Let's look at the scenario. It's kinda like requesting AK and HI not be listed as States for dates in the 1940's. Or Google showing in the Stock Market listing before it began business. But those scenarios have definitive "start dates"

It's more like requesting Feb 29 not be shown as a date in a non-leap year. Or not listing the Ford Thunderbird or Chevy Camaro during the years they weren't manufactured.

But this generic scenario you're describing is fact based. So don't list Microsoft as a vendor if I didn't have any purchase activity with them during some time period.

I think the latter is the scenario you're facing. If contract code is such that it lends itself to a "start date" and/or "end date", then that would be a possible solution. The alternative (the generic fact-based solution) would require a query against the fact table for each dimension as the user refined the search, and then limiting the options based on the domain still available after each "filter" is applied. This might not be bad from a performance point of view since each dimension is indexed against the fact in the star schema (or should me). I don't know of any BI or Analytics software which offers such a solution. You can try asking the various vendors. Otherwise, it seems you need a custom front-end, one that interfaces well with SQL.

====================================
The trouble with doing something right the first time is that nobody appreciates how difficult it was - Steven Wright

josmi · Mar 5, 2012

Thank you for your answer! At least it looks as if I am not missing something totally obvious here ...

Just to clarify: why I want is maybe a bit different as in your examples. The idea is to filter dimensions, not values of dimensions, in situations where that dimension is not applicable for further selection. Lets say for a product database there is a dimension "salescategory" and a dimension "productioncategory" but the dimension "productioncategory" is only available for products from the last two years (for older years, the productioncategory would be a dummy value or null or whatever is used to model missingness).
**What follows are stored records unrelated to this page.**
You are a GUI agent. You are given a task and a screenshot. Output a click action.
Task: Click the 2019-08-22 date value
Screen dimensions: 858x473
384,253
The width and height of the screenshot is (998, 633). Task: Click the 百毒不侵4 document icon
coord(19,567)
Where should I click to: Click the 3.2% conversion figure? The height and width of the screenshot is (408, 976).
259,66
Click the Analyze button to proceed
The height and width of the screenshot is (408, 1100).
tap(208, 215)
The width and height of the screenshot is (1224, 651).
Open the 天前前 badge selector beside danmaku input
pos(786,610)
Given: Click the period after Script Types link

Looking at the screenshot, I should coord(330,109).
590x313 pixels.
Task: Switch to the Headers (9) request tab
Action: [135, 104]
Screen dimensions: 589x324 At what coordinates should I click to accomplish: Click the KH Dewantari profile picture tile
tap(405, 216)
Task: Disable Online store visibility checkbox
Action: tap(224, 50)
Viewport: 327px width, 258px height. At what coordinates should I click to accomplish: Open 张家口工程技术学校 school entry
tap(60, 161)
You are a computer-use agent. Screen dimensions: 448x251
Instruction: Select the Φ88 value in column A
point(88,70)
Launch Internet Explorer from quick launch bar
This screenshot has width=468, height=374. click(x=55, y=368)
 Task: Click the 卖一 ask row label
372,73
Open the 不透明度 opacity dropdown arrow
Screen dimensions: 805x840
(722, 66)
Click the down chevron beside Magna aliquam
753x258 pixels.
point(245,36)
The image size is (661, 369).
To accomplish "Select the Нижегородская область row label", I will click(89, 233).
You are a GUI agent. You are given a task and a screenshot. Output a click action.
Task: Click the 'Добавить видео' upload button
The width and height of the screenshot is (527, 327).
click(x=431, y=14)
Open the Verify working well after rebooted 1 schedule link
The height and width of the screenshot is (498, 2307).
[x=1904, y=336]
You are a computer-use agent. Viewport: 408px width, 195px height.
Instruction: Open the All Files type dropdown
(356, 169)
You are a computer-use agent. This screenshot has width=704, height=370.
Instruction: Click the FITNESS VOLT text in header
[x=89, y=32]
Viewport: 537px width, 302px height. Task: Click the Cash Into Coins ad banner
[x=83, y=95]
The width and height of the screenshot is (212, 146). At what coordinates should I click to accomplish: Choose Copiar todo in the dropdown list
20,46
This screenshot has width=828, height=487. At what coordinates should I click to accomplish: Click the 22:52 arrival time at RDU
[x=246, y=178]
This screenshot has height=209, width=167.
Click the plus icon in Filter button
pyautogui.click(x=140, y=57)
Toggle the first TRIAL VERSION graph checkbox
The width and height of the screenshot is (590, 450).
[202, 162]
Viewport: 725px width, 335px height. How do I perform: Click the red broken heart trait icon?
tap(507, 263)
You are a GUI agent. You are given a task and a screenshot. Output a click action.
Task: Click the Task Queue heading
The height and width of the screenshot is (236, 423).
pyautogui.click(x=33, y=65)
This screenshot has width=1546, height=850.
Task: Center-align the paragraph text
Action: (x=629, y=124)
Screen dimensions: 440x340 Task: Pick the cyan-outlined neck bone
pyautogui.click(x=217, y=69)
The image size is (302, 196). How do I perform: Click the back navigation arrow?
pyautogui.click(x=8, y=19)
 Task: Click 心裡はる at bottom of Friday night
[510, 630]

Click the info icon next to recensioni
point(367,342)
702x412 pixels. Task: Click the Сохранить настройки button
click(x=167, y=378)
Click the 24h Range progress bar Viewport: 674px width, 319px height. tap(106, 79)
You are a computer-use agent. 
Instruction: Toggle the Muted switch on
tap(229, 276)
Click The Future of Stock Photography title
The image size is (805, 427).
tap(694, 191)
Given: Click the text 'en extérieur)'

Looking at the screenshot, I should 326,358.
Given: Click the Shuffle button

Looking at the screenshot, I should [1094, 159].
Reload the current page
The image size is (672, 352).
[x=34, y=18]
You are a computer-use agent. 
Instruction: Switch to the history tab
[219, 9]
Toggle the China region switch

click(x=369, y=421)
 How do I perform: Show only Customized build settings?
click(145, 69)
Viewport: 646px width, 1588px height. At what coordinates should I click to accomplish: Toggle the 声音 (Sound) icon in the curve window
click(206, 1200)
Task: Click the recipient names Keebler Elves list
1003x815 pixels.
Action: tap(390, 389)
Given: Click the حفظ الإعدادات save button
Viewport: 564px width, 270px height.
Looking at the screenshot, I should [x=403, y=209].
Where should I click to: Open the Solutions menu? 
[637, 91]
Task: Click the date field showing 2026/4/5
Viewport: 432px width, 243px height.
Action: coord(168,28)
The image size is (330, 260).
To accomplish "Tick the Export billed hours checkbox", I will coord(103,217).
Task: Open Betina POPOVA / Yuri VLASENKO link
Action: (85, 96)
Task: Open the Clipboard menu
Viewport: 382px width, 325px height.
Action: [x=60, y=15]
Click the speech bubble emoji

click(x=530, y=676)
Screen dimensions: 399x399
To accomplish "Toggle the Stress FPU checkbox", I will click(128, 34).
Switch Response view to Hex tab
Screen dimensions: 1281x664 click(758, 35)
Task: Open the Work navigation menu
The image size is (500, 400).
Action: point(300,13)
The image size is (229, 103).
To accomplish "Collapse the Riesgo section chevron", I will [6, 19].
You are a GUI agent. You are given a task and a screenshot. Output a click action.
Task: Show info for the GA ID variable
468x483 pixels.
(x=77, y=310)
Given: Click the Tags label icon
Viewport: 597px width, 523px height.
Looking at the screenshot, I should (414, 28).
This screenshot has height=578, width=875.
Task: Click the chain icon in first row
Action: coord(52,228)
So, once the user has selected a year more than two years ago, the whole dimension "productioncategory" should not be shown any more, because for the current result set (which could still be arbitrarily large) the dimension cannot be used for any useful selection. When dealing with facts tables that model time series, such a situation can be quite frequent, because for the same logical measurement, different sets of metadata may be available for different times or different sources etc.

From a user's point of view this seems like a quite reasonable and frequently necessary requirement: if there are a lot of dimensions that can be used for interactively selecting results sets, clearly one would want to suppress all dimensions which are useless for making the selection?

Technically what I am struggling with is this: this becomes more important as there are more dimensions, but with more dimensions one would need to make even more individual queries to figure out the number of "active" values for each dimension. And those queries would have to go over the full facts table, with the same selection clause as the main facts query. That seems like an awful waste of resources when it could really be done more easily in a single pass by "collecting" the number of different foreign keys (corresponding to values of each dimension) on the fly.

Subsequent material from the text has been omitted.